Notes on NeRFs

NeRF: Representing Scenes as Neural Radiance Fields for View Synthesis

$\newcommand{\vec}[1]{\mathbf{#1}} \\ \newcommand{\real}[1]{\mathbb{R}^{#1}} \\ \newcommand{\rvec}[1]{\left[#1 \right]} \\ \newcommand{\func}[2]{#1\left(#2\right)} \\ \newcommand{\rt}{\func{\rr}{t}} \newcommand{\rr}{\mathbf{r}} \newcommand{\clr}{\func{c}{\rt, \mathbf{d}}} \\ \newcommand{\Clr}{\func{C}{\rr}} \\ \newcommand{\hatClr}{\func{\hat{C}}{\rr}} \\ \newcommand{\hatClri}[1]{\func{\hat{C}_{#1}}{\rr}} \\ \newcommand{\voldensityr}[1]{\func{\sigma}{\func{\rr}{#1}}}$

Neural Radiance Field Representation

A scene is a function $f: \vec{x} \rightarrow \vec{y}, \vec{x} \in \real{5}, \vec{y} \in \real{4}$.
$\vec{x}$ consists of 3D coordinates $\rvec{x, y, z}$ and viewing directon $\rvec{\phi, \theta}$.
$\vec{y}$ consists of a colour $\rvec{r, g, b}$ and a volume density $\sigma$.
$f$ is approximated by an MLP as follows:
\[\rvec{\vec{s}, \sigma} = f_1(\rvec{x, y, z})\\ \rvec{r, g, b} = f_2(\rvec{\phi, \theta, \vec{s}})\\ \vec{y} = \rvec{r, g, b, \sigma}\]
Here $\vec{s}$ is an intermediate feature predicted by $f_1$.
What this does is to make colour of a point depend on the 3D location as well as view direction whilst letting volume density be invariant to viewing direction.
$\func{\sigma}{\mathbf{x}}d\mathbf{x}$ can be interpreted as the probability that a ray of light terminates at an infinitesimal particle a location $\mathbf{x}$

Volume Rendering with Radiance Fields

The expected colour of a ray $\rr$ is the weighted colour at various points along the ray between a near and far distance ($t_n$ and $t_f$).
A ray $\rt$ which can be written with respect to an origin $\mathbf{o}$ and a direction $\mathbf{d}$ as $\mathbf{r} = \mathbf{o} + t\mathbf{d}$.
The colour can then be defined as follows:

\[\Clr = \int_{t_n}^{t_f}{\clr \voldensityr{t}}\func{T}{t} \\ \func{T}{t} = \func{\exp}{ -\int_{t_n}^{t_f}{ \voldensityr{s} ds } }\]

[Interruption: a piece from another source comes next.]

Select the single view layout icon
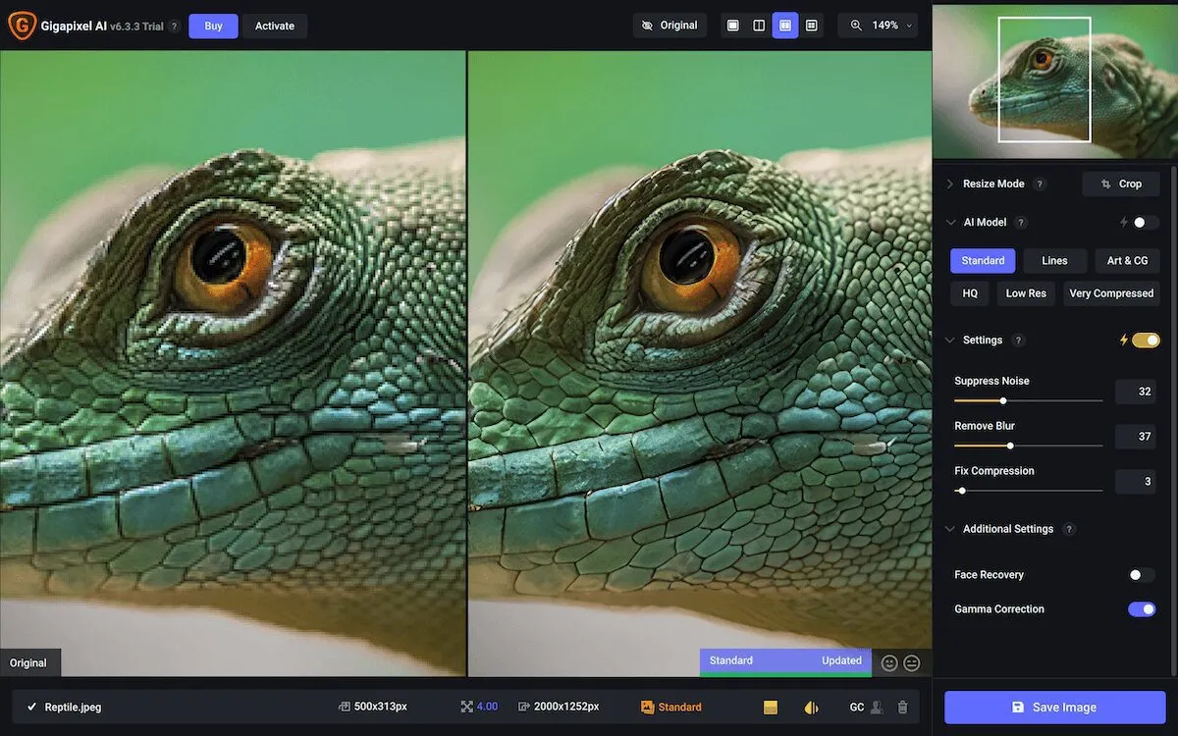732,25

The weighting function $T(t)$ is the accumulated transmitance along the ray upto $t$ starting from $t_n$.
As noted earlier, density is the same at any distance $t$ from the origin but colour varies with direction as well.
The integral is approximated as follows:
- Divide the region between $t_n$ and $t_f$ into $N$ sections
- Sample a point from each section
- Evaluate $\clr$ and $\voldensityr{t}$ at these points
- Use these values to estimate $\Clr$ using the following:
\[\hatClr = \sum_{i=1}^{N}\left( 1 - \func{\exp}{ \voldensityr{t_i}\delta_i } \right) \func{\hat{T}}{t_i} \\ \func{\hat{T}}{t_{i}} = \func{\exp}{ -\sum_{i'=1}^{i-1}{ {\voldensityr{t_{i'}}\delta_{i'}} } } \\ \delta_i = t_{i+1} - t_i\]
- They don’t say how $t_{i+1}$ is defined for $i=N$ though.

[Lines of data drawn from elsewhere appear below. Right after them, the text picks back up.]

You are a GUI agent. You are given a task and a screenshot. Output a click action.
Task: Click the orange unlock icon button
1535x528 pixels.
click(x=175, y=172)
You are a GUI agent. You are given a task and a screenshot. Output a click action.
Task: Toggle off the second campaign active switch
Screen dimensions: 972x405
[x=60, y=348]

Optimising a Neural Radiance Field

The sampling described above is described as coarse sampling.
We can interpret the terms $\left( 1 - \func{\exp}{ \voldensityr{t_i}\delta_i } \right) \func{\hat{T}}{t_i}$ as a piecewise constant distribution along the ray.
The fine sampling is as follows:
- Suppose that we sample $N_c$ point for the coarse estimatte
- Sample a further $N_f$ points based on this distribution
- Evaluate the colour of the previously sampled $N_c$ points and these $N_f$ points
The loss has a component for the coarse and fine colour estimates:

\[\sum_{\rr \in \mathcal{R}}{ \lVert{\hatClri{c} - \Clr}\rVert_2^2 } + { \lVert{\hatClri{f} - \Clr}\rVert_2^2 }\]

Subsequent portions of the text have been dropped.